FIG. 5 is a diagram illustrating an amplitude relationship of QRS waveforms in an electrocardiogram.

FIG. 6 shows a test example of a respiratory wave measuring apparatus, which is shown in FIG.
Is the absolute sum method of the embodiment, and FIG. 9B is the conventional algebraic sum method.

FIG. 7 is a diagram for explaining the operation of the respiratory wave measuring apparatus according to another embodiment.

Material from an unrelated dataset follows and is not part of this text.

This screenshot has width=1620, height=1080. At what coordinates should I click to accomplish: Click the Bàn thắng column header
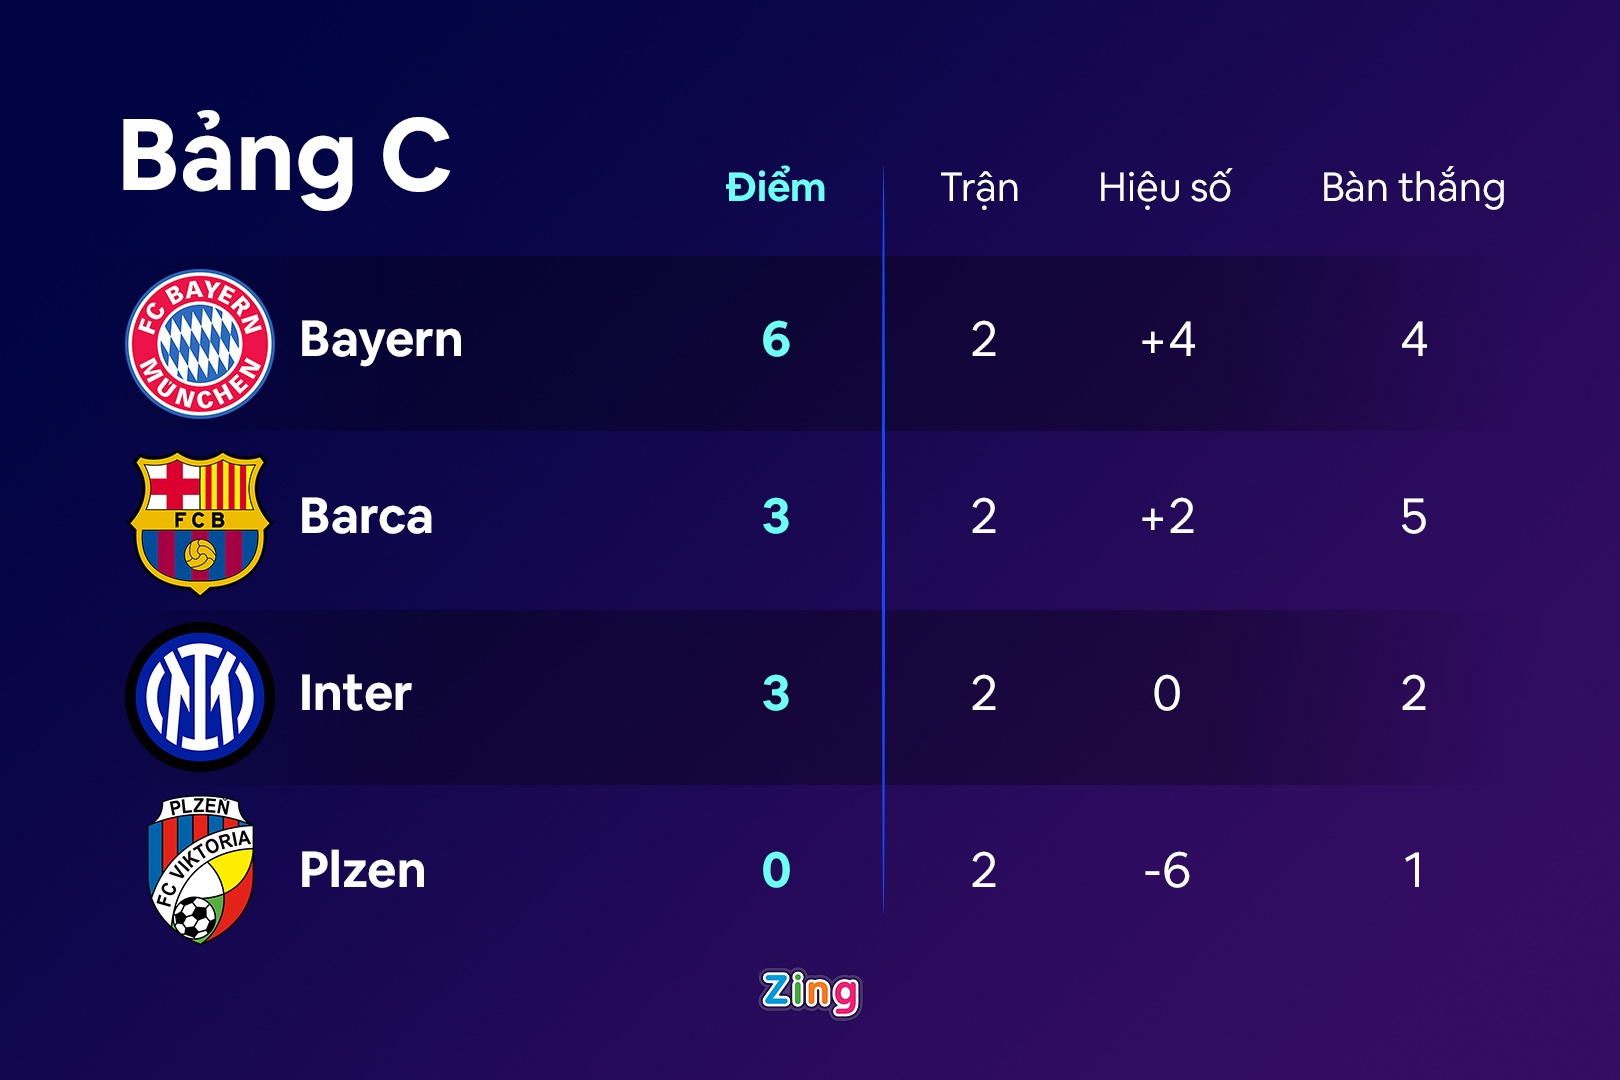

FIG. 8 is a diagram showing a schematic configuration of a respiratory wave measuring apparatus using a personal computer.

[Explanation of symbols]

 1, 2, 3 electrodes

Claims (2)

(57) [Claims] 1. An electrocardiogram signal detection circuit which receives an induction signal induced in an electrode attached to a living body so as to detect a heart vector and outputs at least two kinds of corresponding electrocardiogram signals capable of defining a heart vector. When, R wave amplitude a _R1 and S wave amplitude a _S1 constituting the horizontal axis component of the QRS wave or al heart vector <br/> Le in the detected two ECG signal
And R wave amplitude A _R2 and S wave amplitude A that constitute the vertical axis component
_{Based on} the absolute values of the detected amplitudes A _R1 , A _S1 , A _R2 , and A _S2 , the electrocardiographic signal analysis means for detecting _S2, and the direction θ of the absolute sum type electric axis for each heartbeat, θ = tan ⁻¹ {(| A _R2 | + | A _S2 |) / ( | A _R1 | +
| A _S1 |) and calculating means for calculating a}, respiratory wave forming means for forming a breathing wave curve by creating an approximate curve connecting the direction of the data in the order of the absolute sum type electric shaft that is over time computation And a respiratory wave measuring device comprising an output means for displaying or recording a respiratory wave curve. 2. A ventilation volume calculating means for calculating a tidal volume from a respiratory wave curve formed by the respiratory wave forming means, and one or a combination of the output means for displaying or recording the respiratory wave curve. The respiratory wave measuring apparatus according to claim 1, further comprising output means for numerically displaying the respiration volume.